In the Pitts
Twenty bucks is a drop in the bucket compared to the 66 million dollars that went back to the sportsbooks in the officiating debacle that transpired Sunday afternoon.
I am over it. I have accepted the bad beat and moved on. Besides, it was only a twenty dollar bill.
But for the gentlemen (and women) who had more at stake on the outcome of the game - dinner that night, fuel for an empty gas tank or next month's rent - I can understand if animosity remains at a high level.
The call the officiating crew made at the closing of the Steelers 11-10 victory over the Chargers shifted the universal balance of winners and losers in the realm of sports betting.
In the waning seconds of the snowy showdown San Diego desperately attempted to run a hook-and-ladder play, but the Chargers plans were thwarted when Pittsburgh's all-world safety Troy Polamalu scooped up an errant toss and scampered into the endzone for a touchdown. Scoreboard flashes, 17-10, teams run off the field...game over.
Then the infamous referee huddle began to form. The studious bunch eventually came to the conclusion that there was an illegal forward pass that should have ended the play. The final score was changed back to 11-10 and the game was now officially over.
At this point millions of dollars exchanged hands and the benefactors felt like they were just robbed at gunpoint. They knew the touchdown should have counted, the players and coaches on the sidelines knew it should have counted and even the commentators in the booth knew it should have counted.
And eventually head referee Scott Green came to terms and admitted the Steelers score should have counted. After a barrage of questions from reporters he responded by saying, "We should have let the play go through in the end, yes."
The upheaval was of seismic proportions.
Changing the right call to a wrong one is bad enough. But then coming out and relaying the fact that the call was correct on the first attempt, but was changed makes it that much more unbearable.
You could hear the victims across the country screaming this wasn't the National Football League - it was the National Fixed League!
And to their defense, it was easy to trace back through the events of the game and realize why these blue-collar patrons called for an extensive investigation regarding the integrity of the league and its officials.

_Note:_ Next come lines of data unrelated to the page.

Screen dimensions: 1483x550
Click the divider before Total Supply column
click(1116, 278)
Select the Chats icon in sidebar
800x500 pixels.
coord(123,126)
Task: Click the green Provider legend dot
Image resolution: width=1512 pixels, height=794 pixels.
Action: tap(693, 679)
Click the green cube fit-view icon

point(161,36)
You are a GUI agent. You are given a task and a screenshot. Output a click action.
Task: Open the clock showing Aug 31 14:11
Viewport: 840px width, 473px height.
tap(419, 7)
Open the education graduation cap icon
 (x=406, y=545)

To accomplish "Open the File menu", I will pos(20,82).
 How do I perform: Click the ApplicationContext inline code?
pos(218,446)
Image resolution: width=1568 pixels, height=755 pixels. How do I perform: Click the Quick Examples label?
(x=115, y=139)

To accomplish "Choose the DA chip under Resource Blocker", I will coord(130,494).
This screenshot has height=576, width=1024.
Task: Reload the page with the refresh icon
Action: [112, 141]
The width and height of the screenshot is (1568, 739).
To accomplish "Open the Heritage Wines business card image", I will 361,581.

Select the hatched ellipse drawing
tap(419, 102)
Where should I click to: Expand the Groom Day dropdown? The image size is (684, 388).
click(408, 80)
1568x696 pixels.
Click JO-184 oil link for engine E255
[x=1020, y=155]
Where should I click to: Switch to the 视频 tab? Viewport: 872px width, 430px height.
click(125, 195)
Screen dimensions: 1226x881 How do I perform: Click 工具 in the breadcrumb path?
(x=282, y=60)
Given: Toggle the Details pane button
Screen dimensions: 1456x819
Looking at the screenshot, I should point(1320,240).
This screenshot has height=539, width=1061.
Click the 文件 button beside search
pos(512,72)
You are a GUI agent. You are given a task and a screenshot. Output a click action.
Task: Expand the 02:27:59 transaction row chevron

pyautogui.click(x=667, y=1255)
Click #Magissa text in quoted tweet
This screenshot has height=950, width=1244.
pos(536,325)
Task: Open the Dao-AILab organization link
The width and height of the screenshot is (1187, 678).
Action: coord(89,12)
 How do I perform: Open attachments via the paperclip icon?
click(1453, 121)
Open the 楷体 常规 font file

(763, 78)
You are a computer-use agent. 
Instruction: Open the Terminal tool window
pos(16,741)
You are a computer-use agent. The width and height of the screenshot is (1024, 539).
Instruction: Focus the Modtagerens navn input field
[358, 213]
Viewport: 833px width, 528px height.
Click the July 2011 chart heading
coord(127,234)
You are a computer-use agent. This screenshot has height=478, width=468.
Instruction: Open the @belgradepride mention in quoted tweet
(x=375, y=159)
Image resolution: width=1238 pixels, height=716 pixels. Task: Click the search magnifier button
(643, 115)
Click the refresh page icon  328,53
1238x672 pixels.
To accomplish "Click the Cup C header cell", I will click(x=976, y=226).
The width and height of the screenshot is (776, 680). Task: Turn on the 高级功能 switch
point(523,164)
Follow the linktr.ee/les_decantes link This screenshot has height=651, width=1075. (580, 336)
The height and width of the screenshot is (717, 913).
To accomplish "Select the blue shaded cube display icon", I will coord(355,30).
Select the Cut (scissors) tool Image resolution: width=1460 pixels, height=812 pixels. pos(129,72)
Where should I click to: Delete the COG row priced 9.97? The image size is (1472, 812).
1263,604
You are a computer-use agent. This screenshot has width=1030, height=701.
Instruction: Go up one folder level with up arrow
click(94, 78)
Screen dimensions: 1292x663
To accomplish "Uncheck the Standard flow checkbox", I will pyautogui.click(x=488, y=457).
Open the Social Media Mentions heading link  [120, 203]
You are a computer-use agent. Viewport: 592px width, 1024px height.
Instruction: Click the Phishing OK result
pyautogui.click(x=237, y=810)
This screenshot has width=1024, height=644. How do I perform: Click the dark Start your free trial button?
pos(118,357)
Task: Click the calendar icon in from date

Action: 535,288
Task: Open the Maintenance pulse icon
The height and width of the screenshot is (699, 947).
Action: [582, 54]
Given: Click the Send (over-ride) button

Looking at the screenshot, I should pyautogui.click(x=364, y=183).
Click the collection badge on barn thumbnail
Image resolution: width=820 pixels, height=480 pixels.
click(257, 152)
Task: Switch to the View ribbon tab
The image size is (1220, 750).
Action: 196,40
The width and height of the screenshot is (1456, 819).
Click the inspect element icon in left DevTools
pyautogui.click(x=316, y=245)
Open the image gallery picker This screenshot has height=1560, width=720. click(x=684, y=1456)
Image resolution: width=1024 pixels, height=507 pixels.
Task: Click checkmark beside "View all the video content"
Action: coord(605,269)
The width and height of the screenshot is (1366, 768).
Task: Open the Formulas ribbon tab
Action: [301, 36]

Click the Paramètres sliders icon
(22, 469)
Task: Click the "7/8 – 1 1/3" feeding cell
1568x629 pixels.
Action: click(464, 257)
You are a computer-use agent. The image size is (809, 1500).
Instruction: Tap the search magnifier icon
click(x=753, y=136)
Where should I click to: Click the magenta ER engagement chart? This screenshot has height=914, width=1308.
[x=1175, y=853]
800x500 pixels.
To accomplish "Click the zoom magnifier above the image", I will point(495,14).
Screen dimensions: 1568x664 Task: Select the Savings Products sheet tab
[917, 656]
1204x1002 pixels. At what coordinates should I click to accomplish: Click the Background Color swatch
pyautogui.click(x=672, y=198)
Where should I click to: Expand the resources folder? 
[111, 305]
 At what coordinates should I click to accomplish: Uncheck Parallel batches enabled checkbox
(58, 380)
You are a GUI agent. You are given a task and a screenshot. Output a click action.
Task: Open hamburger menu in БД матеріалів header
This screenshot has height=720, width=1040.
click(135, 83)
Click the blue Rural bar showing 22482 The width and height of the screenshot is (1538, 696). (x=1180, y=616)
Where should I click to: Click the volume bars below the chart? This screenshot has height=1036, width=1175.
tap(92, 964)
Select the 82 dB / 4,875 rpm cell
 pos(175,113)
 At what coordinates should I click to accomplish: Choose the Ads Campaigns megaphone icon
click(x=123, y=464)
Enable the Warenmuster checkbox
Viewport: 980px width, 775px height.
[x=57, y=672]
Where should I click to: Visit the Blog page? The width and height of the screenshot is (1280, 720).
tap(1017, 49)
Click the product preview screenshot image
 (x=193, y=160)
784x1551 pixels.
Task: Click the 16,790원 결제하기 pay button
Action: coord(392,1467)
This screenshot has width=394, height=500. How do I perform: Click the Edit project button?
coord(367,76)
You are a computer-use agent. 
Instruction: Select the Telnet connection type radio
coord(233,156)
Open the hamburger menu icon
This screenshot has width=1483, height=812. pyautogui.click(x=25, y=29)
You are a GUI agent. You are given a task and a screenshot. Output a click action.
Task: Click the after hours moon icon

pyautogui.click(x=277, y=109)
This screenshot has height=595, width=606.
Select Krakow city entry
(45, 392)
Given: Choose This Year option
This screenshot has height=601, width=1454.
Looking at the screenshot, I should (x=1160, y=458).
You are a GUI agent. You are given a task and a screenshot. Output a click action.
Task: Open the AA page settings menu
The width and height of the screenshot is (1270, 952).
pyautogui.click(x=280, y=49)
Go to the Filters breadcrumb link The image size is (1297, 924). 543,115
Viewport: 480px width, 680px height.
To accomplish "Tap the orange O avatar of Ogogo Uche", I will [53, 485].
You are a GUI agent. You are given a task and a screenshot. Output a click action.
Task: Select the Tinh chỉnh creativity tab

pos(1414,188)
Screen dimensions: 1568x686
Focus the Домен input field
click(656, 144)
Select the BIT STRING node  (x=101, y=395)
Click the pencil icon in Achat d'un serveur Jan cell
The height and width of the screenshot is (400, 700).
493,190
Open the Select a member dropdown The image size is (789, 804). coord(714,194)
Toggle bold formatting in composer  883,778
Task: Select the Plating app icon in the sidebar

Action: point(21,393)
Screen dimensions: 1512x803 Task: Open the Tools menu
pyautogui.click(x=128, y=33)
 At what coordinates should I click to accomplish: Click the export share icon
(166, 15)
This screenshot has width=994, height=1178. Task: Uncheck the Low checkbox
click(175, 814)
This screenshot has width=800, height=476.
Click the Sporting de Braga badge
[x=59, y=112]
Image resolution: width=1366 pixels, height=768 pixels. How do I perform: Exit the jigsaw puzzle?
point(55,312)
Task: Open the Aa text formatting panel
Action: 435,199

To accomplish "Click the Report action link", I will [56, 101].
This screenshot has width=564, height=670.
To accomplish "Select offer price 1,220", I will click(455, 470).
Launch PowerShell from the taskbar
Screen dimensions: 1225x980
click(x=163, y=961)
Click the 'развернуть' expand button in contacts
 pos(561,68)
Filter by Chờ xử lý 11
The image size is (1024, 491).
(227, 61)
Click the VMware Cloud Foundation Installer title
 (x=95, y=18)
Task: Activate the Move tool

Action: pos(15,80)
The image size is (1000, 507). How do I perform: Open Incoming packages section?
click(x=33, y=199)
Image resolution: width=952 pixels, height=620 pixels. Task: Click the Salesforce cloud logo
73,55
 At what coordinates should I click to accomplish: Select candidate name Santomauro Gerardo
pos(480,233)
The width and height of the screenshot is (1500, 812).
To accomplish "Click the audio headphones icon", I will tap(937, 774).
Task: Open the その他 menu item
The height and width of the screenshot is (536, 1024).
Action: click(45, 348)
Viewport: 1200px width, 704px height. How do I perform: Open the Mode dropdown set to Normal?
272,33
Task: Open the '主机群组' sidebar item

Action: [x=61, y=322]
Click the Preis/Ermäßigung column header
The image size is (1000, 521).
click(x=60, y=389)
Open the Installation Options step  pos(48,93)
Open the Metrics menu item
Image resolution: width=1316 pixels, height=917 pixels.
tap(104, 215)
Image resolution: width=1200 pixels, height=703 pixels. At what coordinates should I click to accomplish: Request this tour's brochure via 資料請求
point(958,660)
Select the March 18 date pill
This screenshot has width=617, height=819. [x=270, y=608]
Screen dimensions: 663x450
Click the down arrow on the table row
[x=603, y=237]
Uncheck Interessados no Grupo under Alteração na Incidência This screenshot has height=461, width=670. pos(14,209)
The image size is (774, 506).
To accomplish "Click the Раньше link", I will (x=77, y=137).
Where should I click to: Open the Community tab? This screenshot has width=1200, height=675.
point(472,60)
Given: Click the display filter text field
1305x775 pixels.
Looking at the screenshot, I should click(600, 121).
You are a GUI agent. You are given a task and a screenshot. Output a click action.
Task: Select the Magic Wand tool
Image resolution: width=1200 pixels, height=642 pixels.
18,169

Before Jeff Reed booted the game-winning field goal, a Steelers touchdown run was called back for offensive holding on receiver Hines Ward. Offensive holding on a receiver is rarely called (and replay showed it wasn't much of a hold), but the alarming angle was that it Hines' third holding infraction of the day. He is a wide receiver, not an offensive lineman.
The other peculiar happenstance, besides the botched called at the end of the game, was the total number of penalties doled out to each team. Pittsburgh witnessed the yellow flag on the field against their favor 13 times for 115 yards while the Chargers were called for an infraction only twice for five yards. Steelers Head Coach Mike Tomlin was questioned in his postgame interview about the disparity in penalties and he replied by saying he had never seen anything like it.
I am not saying the game was fixed, and I don't think anyone can claim without a doubt it was. The matter of fact is that someone has to win and someone has to lose in this wonderful world of gambling. Unfortunately the losers in this outcome suffered an excruciating misfortune.
But this anomaly should not discourage anyone from having a little fun on the weekends and making a few wagers. So get back on the saddle, peruse the card and see if you can find a winner. And may the gambling gods be with you.